## Exercise
After locating the line with "Task: Collapse the" in the entries below, output it and each following line up to and including the line with "Toggle the Pin to shelf switch", exactly and without pictures.

## Information given
###

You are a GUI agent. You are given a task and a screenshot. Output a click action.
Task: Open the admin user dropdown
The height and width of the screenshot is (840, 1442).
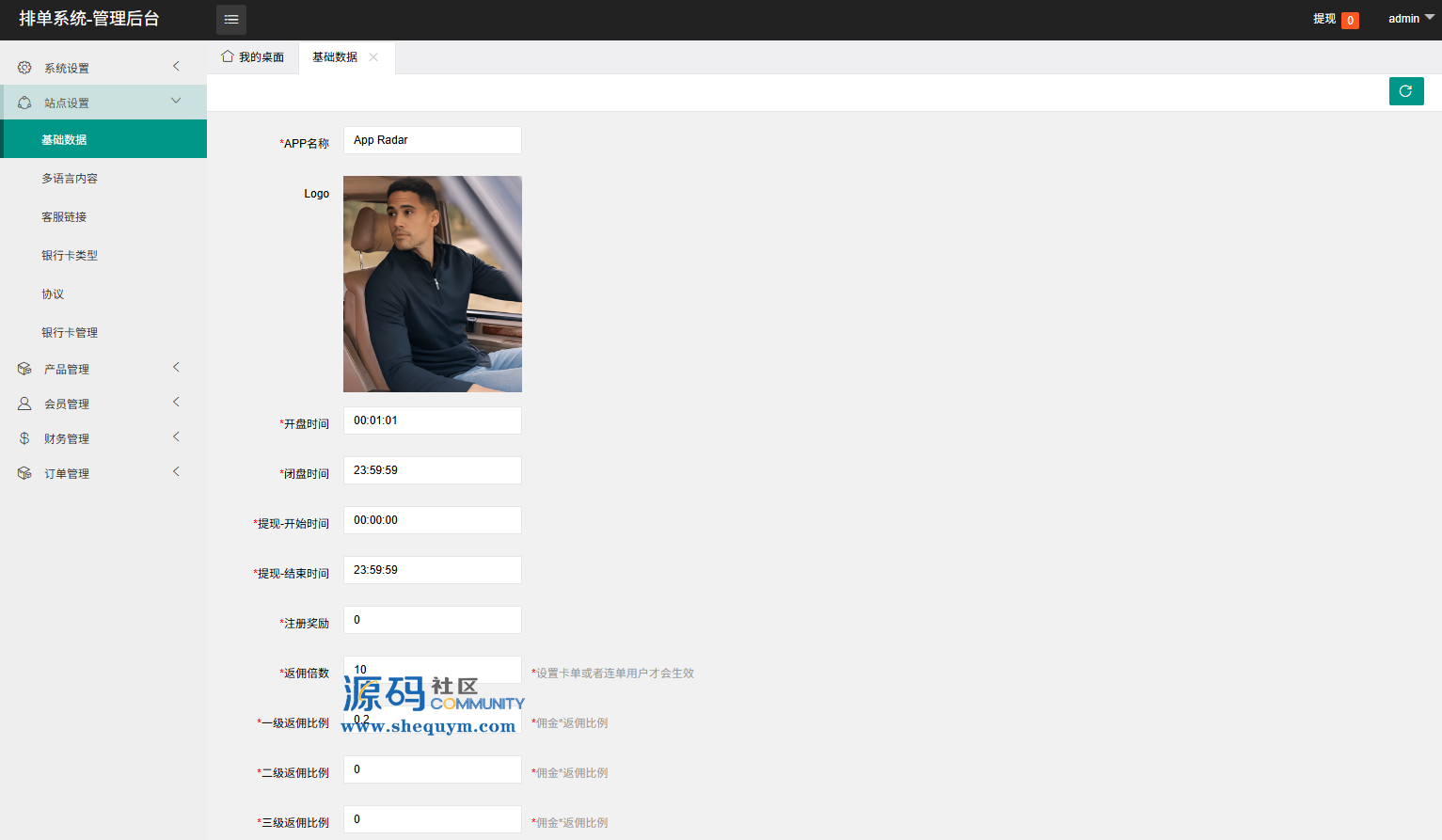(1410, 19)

###

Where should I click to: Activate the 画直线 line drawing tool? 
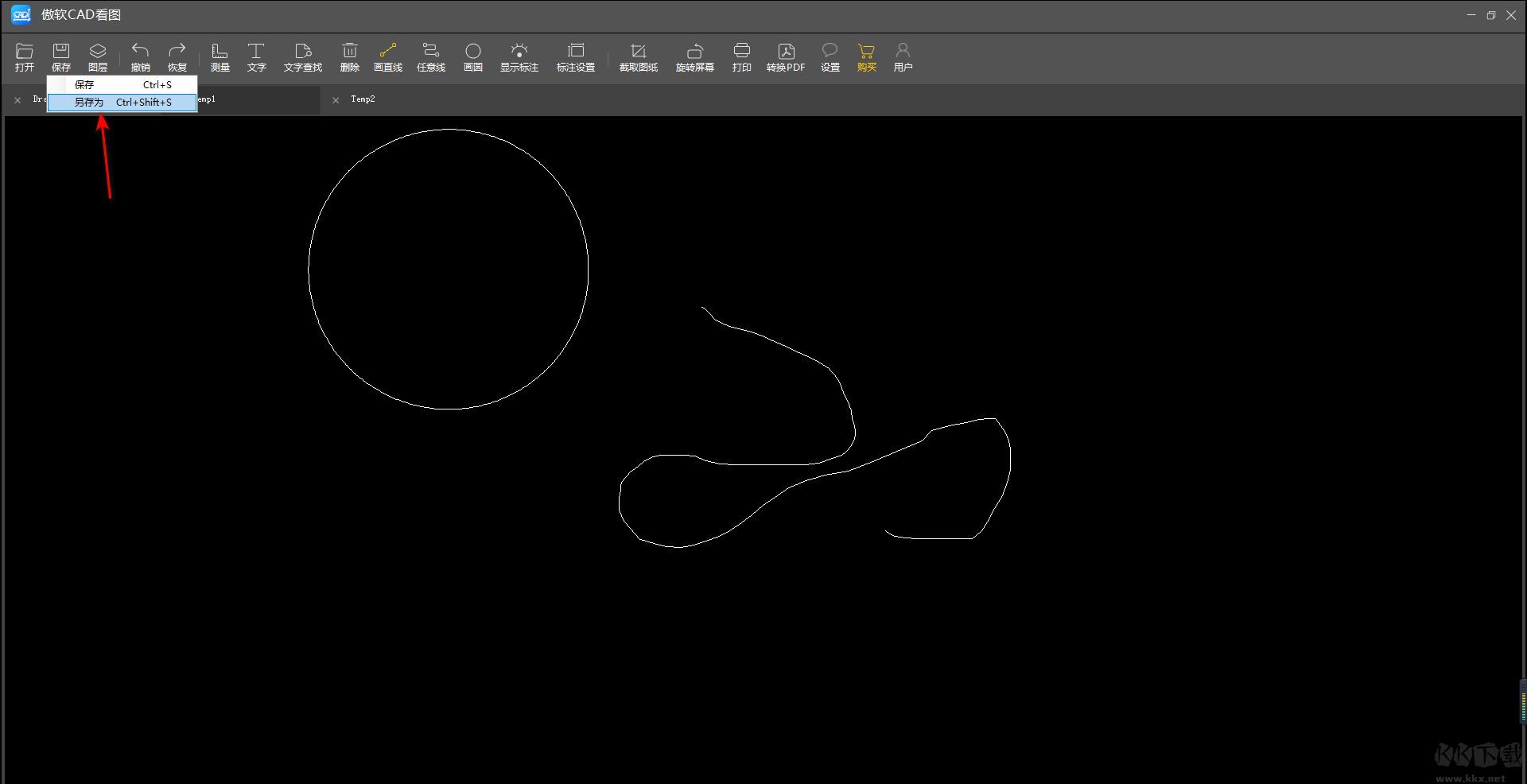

###

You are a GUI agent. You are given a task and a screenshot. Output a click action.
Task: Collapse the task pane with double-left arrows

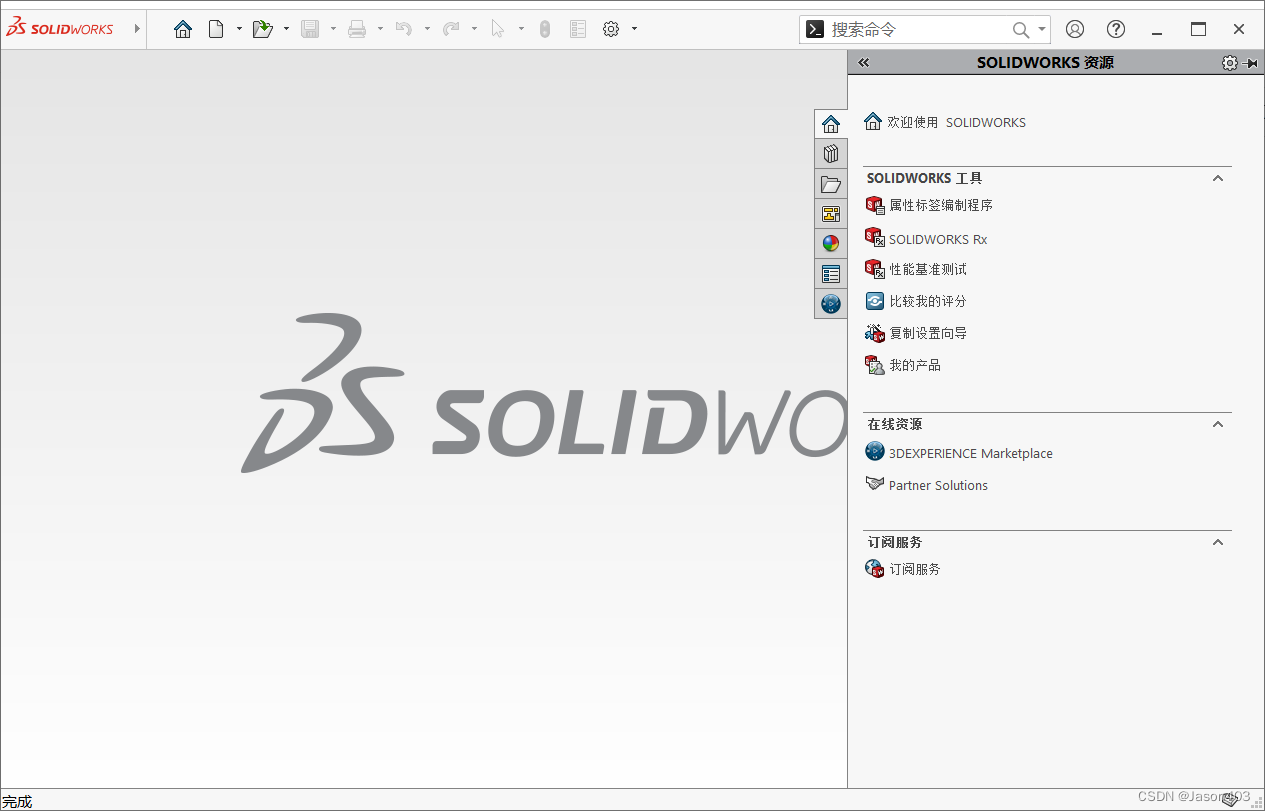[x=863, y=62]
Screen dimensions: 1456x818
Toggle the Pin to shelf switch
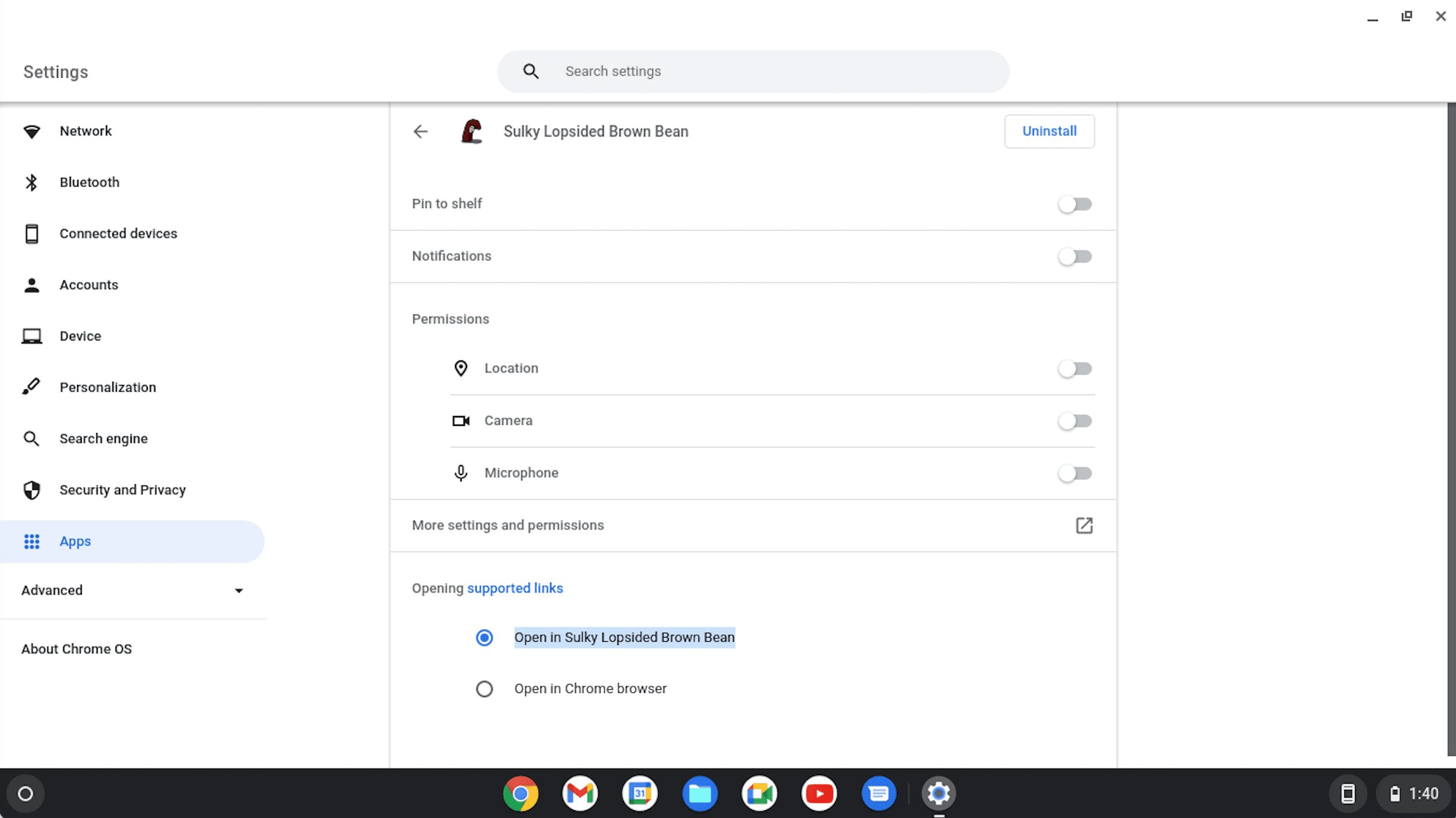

###

## Exercise output
Task: Collapse the task pane with double-left arrows

[x=863, y=62]
Screen dimensions: 1456x818
Toggle the Pin to shelf switch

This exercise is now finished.